As the audience applauds the Presenting Of The Third Plaque, I experience a sharp esophageal spasm, as if I have a plastic ruler caught horizontally in my gullet, and I rise and stagger out of the chapel, into the light, clutching my throat.

 

It's the darnedest thing. In the 30 years since I left Wooster suddenly, never looking back, I have had to kneel humbly before many people, many clients, many government agencies, many powerful truisms that might have been or might not have been true. I have got very good at suppressing my natural arrogance; like everyone else, I stifle my alienation in an eiderdown pillow of fluffy trade-offs.

But back at my bagpipe-playing college on the hill, I feel my old identity flooding back into me -- I am that impatient, show-offy, judgmental wise-ass again, deciding in an eye-blink who's straight and who's OK. Kill 'em now, or later?

My theory is that when you are young you have several important "imprinting" moments, formative experiences that mark you for life. Wooster is one of these for me. With a little help from my friends, I cultivated a sense of inner largeness there, a spirit able to freely express anger and righteousness, attributes that my usual status in life, as a citizen, as supplicant, as survivor, oblige me to suppress. They are, in the grown-up world, loathsome qualities.

This repulsive inner fire is your real home. Ordered to lay all the valuables on your person on a table, it would be the last thing you would let slip from your fingers, because it is your attitude, and your attitude is like a great big gun, unless you already have a gun. Cocked and ready to fire, my inner self is defiant nonconforming jerkiness, and I cherish it after all these years of giving ground, as the thing most true about me. Wooster is where I discovered it.

I wander by myself among the old spaces, the dorms, the library, the playing fields, the wonderful tall sycamores and maples that stood guard over that fusty kingdom. Finally the sun forces me to throw my herringbone jacket, the one with the patches on the elbows, over a shoulder. I brought it because it seemed liberal arts, somehow. It's a coat, it's a joke; hey, it's a coat joke.

When I suddenly see my friends Julia, and Donna, and Jo, as funny and beautiful as I remembered, and as prejudiced (in the way I have been describing, of the type that is joyous to reconfirm) as ever, the real reunion begins. The day we spend together, finally drifting away from the official reunion altogether, is so much fun. We are like a family of the soul -- the one place where, when you go there, they have to take you in.

 

But back to the commune. This would not have been our first reunion. We held a ten year anniversary in 1979, and I abandoned my job as newspaper editor to fly to Denver and drive south to the mountains overlooking the Rio Grande. It was a healing experience for me, as I learned that many of the "stars" of the commune had had their share of comeuppances, and many of the formerly lowly now seemed to have been lifted up to leadership.
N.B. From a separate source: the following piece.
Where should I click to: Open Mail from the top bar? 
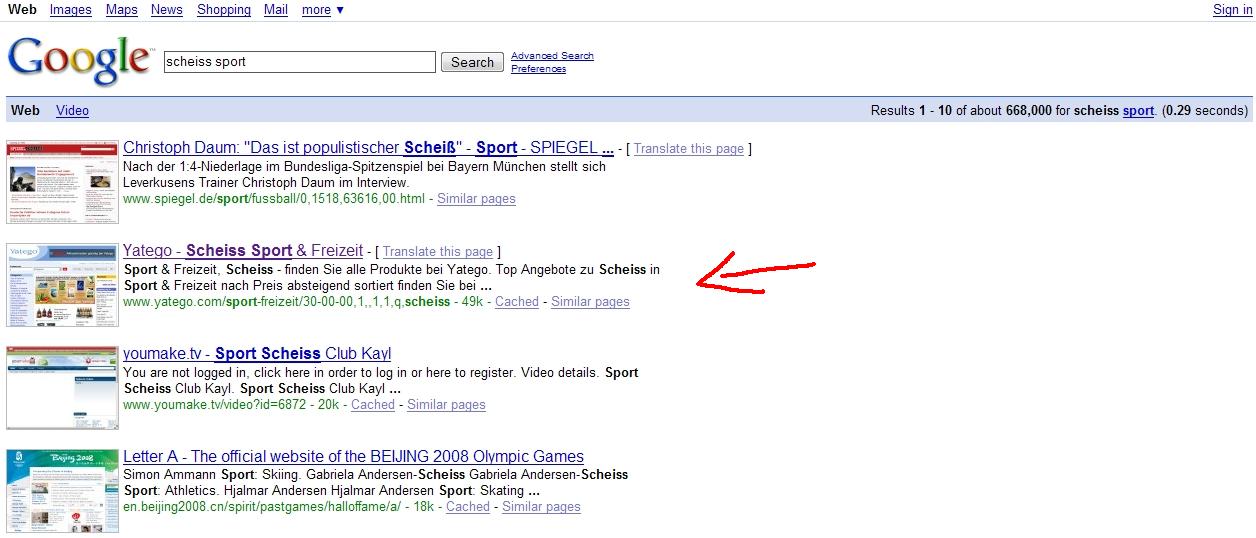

The constellations had reformed.

I wrote an essay about that weekend, which is still up more than 20 years later at http://mfinley.com/articles/jacobs-hill.htm . When I first wrote it, the managing editor at my newspaper, Paul Gruchow, liked it enough to suggest I send it to The New Yorker. I did, but they said no, as they are wont to do. (I once had an apartment bathroom wallpapered entirely with New Yorker rejections, each one as identical as the next.) But it is as well, because I embedded a lie at the tail-end of that piece, which seems to sum up my feelings about both the college and the commune, a lie that was bad journalism though it bespoke a larger truth.

The commune anniversary had a guestbook for people to sign, with their observations. People on the Hill wrote well, and each page was heartfelt and gleaming, even after all those years, with spent psychedelic stardust. But I only quoted one entry in my article, an especially dramatic, seemingly female statement penned anonymously on the end-leaf:

"Dear friends, I have loved you with all my heart. We should be grateful for each other for ever."

But the writer was cynical, jerky me.